:: Selected text ::
Table 1 Summary of characteristics and rates of contemporary sediment deposited on marker horizons
Table 2 Analysis of variance P values for characteristics and rates of contemporary sediment deposition over marker horizons

The two rivers also differed in the composition of recently deposited sediment (Table 2), with more clay and Mg and less fine sand and N along the Savannah River compared to Waccamaw River (Table 1). Most of the other sediment composition measurements differed among the rivers depending on the site along the river (river by site interaction term). For example, organic, C, and P content differed between the Savannah and Waccamaw rivers depending on the longitudinal position (site) along each river. However, silt, K, and Na content did not differ among the rivers irrespective of longitudinal site (no interaction).

The elemental composition of deposited sediment revealed spatial trends in sediment characteristics between and especially along the two rivers. PCA component 1 represents a strong longitudinal spatial gradient in metal content along the rivers, explaining 59 % of variation (Fig. 2). The concentrations of Ti, Fe, Mg, P, and Al were positively loaded, and C, N, Ca, Na, and K were negatively loaded on component 1. Sites sorted along component 1, with a gradient from tidal freshwater forest (negative loading) to salt-impacted tidal forests and oligohaline marsh (positive loading, Fig. 3). Within each longitudinal riverine position, sites along the Savannah River always loaded more positively to component 1 than the corresponding site along the Waccamaw River. Component 2 (20 % of variation) comprised a spatial gradient in organic content with both C and N negatively loaded and K, Na, and Al concentrations positively loaded (Fig. 2). Variation in component 2 scores was high among rivers and sites and represents within-site variation in organic content among plots.

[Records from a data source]
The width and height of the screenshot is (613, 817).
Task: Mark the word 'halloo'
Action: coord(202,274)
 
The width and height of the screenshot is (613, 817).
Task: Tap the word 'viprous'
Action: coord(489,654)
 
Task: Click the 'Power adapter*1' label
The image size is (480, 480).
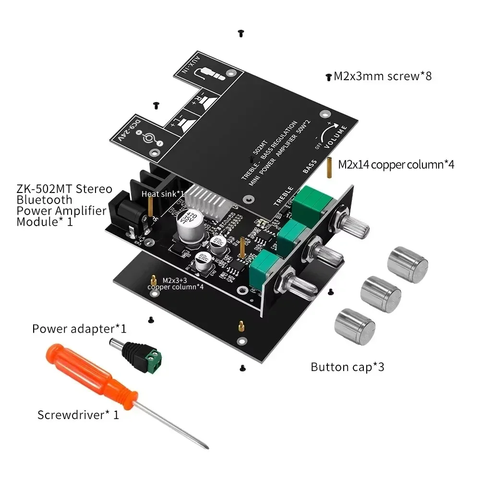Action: (x=79, y=329)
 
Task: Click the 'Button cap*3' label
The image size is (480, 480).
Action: (x=348, y=368)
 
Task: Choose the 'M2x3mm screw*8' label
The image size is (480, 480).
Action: (x=383, y=76)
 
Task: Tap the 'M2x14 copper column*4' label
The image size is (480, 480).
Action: (x=396, y=165)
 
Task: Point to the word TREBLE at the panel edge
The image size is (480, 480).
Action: (x=283, y=196)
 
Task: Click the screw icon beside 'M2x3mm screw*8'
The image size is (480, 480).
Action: (x=329, y=76)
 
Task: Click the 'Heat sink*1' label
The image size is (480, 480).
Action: (x=163, y=194)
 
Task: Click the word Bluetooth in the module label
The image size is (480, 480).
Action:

:: What to do ::
Continue the passage on sediment deposition along the Savannah and Waccamaw rivers, starting right after its final sentence.

:: Exercise response ::
Fig. 2
figure 2

Principal components analysis of elemental concentrations in contemporary deposited sediment

Fig. 3
figure 3

Contemporary sediment deposition and vertical deposition rates (site average ± 1 s.e.) vs. site score along the first principal component (PCA1) of sediment elemental concentrations. Savannah River = open symbols, Waccamaw River = gray symbols

Rates of sediment deposition (g m−2 year−1) did not differ between hummocks and hollows at the tidal freshwater forest sites (P = 0.449, ANOVA, n = 6); thus, deposition rates were pooled for comparing the tidal freshwater forest sites to other sites. Sediment deposition rates differed greatly across the study sites (Fig. 4), with significant trends longitudinally along rivers and between rivers, and their interaction term, for total, mineral, P, and N deposition rates (Table 2). Sediment deposition rates of organic material and C did not differ along or between rivers, but their interaction term was significant, indicating site-specific variation. Sediment deposition rates were greater on the alluvial Savannah River compared to the more blackwater Waccamaw River (Fig. 4). All sediment deposition rates generally increased downriver, with the lowest rates in the tidal freshwater forests and increasing rates along the salinity gradient into oligohaline marsh. However, the highly salt-impacted forests along both rivers disrupted the downriver trend, with the highest (Savannah) and lowest (Waccamaw) mean rates measured anywhere in this study. On average, deposited sediment was 79 % mineral and 21 % organic.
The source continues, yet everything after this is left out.